In a secure context you get to decide, because only code your wrote runs in that context, if you don't add "post private key to Twitter" code then it doesn't happen.
But in insecure contexts any on-path attacker can substitute their own code for yours. Now your "private" key is in a Twitter post, hilarious.
Does ed25519.sign not work on origins with self signed certs?
I understand it might give people a false sense of security, or perhaps they trust the CA system and it's not false in their eyes, but if distrust of CAs is the reason to use plaintext connections instead, I'm not sure that's the best choice.
I agree it's not the same convenience as having an API built in though.

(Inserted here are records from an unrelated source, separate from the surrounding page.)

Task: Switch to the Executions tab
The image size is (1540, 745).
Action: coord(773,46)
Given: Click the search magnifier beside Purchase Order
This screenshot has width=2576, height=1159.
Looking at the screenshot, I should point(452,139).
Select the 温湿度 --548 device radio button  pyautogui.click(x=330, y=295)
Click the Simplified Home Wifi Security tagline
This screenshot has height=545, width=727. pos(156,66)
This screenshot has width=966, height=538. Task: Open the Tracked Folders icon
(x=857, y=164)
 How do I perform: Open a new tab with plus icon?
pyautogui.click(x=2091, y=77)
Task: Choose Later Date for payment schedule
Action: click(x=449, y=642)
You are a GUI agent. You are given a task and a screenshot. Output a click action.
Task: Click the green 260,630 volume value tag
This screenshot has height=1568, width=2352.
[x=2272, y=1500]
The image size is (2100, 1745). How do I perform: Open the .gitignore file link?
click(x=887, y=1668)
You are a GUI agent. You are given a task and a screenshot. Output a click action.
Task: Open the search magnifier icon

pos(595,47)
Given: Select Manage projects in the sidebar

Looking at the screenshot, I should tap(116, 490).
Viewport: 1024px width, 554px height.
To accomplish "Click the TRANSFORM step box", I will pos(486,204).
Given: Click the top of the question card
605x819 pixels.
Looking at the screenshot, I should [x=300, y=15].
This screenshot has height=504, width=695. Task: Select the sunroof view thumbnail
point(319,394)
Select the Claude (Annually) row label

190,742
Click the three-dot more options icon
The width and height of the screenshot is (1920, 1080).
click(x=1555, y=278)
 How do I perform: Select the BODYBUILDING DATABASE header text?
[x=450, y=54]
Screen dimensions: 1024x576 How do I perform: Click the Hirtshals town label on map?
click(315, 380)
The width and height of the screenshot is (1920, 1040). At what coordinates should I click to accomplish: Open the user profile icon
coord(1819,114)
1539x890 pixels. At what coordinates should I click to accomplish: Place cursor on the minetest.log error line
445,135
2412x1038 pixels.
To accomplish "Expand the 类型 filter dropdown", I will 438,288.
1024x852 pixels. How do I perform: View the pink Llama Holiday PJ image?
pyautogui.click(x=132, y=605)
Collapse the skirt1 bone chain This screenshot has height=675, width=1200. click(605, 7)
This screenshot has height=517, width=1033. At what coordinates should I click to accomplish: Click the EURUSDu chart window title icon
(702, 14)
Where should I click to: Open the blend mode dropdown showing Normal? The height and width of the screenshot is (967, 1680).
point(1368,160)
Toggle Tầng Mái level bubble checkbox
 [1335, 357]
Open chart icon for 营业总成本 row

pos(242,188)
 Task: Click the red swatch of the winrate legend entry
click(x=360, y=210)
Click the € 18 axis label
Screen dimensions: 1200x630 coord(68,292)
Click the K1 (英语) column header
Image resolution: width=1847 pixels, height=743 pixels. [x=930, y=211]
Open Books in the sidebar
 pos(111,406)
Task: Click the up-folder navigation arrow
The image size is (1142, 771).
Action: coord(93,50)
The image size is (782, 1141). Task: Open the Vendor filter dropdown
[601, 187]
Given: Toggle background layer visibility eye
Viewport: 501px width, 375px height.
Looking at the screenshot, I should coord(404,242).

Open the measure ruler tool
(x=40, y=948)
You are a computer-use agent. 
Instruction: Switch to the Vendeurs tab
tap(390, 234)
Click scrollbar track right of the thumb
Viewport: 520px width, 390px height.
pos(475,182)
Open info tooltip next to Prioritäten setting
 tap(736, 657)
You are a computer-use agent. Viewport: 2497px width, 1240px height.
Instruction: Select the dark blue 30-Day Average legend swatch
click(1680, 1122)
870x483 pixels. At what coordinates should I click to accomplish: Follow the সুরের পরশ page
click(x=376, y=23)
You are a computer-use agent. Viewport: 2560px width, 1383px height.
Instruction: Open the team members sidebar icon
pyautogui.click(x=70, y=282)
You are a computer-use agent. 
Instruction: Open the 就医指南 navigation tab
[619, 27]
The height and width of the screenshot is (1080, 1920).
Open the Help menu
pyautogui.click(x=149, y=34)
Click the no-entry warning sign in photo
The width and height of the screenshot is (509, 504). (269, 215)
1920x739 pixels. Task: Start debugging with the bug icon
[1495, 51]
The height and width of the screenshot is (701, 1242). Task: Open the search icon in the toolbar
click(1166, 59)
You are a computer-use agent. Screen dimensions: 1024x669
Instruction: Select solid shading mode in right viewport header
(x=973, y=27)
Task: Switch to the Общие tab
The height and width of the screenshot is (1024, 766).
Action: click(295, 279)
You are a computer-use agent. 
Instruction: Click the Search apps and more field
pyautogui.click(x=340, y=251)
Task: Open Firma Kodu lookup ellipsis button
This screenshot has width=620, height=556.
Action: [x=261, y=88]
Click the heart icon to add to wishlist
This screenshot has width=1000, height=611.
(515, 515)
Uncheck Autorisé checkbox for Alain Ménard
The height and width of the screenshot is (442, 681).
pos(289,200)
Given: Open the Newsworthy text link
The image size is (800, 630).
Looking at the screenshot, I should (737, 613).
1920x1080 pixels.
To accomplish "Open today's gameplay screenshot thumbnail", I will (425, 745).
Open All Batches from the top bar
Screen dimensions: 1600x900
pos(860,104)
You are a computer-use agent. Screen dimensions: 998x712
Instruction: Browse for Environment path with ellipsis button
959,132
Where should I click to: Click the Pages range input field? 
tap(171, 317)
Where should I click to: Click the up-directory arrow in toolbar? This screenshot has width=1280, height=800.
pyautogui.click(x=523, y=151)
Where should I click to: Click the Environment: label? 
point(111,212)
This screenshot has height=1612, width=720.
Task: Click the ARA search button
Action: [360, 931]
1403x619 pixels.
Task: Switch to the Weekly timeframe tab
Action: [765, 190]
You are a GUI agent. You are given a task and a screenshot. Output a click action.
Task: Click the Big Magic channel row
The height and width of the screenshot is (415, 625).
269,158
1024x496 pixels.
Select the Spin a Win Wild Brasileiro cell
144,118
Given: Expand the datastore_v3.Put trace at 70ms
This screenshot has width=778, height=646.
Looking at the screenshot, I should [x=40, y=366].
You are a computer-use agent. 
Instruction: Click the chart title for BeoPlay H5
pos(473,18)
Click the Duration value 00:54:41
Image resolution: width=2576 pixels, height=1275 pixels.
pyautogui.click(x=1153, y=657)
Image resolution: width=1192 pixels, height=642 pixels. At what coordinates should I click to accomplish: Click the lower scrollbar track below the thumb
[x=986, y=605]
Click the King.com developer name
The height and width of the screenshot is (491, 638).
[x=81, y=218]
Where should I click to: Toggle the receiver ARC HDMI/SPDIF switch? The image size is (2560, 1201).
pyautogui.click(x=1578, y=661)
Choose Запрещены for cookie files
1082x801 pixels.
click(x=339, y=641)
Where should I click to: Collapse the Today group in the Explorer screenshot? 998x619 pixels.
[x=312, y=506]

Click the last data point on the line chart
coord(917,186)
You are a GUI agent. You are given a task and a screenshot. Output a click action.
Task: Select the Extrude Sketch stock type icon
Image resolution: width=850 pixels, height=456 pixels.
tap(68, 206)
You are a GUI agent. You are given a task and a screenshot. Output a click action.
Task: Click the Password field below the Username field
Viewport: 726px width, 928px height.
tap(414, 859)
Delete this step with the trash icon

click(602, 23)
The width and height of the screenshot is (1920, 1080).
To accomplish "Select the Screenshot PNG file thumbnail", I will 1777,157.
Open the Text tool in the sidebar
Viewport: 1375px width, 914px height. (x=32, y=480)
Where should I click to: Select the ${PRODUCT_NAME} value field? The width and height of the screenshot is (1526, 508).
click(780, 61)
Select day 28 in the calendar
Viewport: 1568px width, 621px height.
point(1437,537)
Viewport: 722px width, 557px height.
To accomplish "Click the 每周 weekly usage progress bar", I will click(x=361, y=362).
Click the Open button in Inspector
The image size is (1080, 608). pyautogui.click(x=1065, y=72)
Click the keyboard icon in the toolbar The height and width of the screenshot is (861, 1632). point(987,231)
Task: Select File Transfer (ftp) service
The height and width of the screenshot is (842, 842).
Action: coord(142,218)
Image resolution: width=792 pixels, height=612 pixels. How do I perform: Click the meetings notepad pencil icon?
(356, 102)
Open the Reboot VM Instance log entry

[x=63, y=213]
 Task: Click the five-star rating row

There's also an option to compile some e.g. Rust library to wasm, and use it, but it could hide some exotic security vulnerabilities that arise only in this narrowly-adopted use case, so it's a pretty high risk.
I’ve used a single Go module for AES key wrapping (RFC-5649) and I appreciated the native Go code
When using a library pushes you to use their build toolchain, I start to wonder what their motive is.
The biggest complicating factor here is that Tink, like many Google software projects, internally uses Protocol Buffers to serialize data (primarily keys) in a way that's compatible across all the different languages that it supports. Protocol Buffers work really nicely with Bazel and significantly less nicely with most other build systems. Again, though, Bazel won't be required in order to depend on the package, only to build it from source.
We have a test package for Linux with Python 3.7 or 3.8
pip3 install -i https://test.pypi.org/simple/ tink
The big difference between Tink and sodium is that the latter uses Bernstein's primitives (chaca, salsa, 25519) whereas Tink, from the slides, goes with AES-GCM.
> The big difference between Tink and sodium is that the latter uses Bernstein's primitives (chaca, salsa, 25519) whereas Tink, from the slides, goes with AES-GCM.
Tink has Bernstein's primitives as well.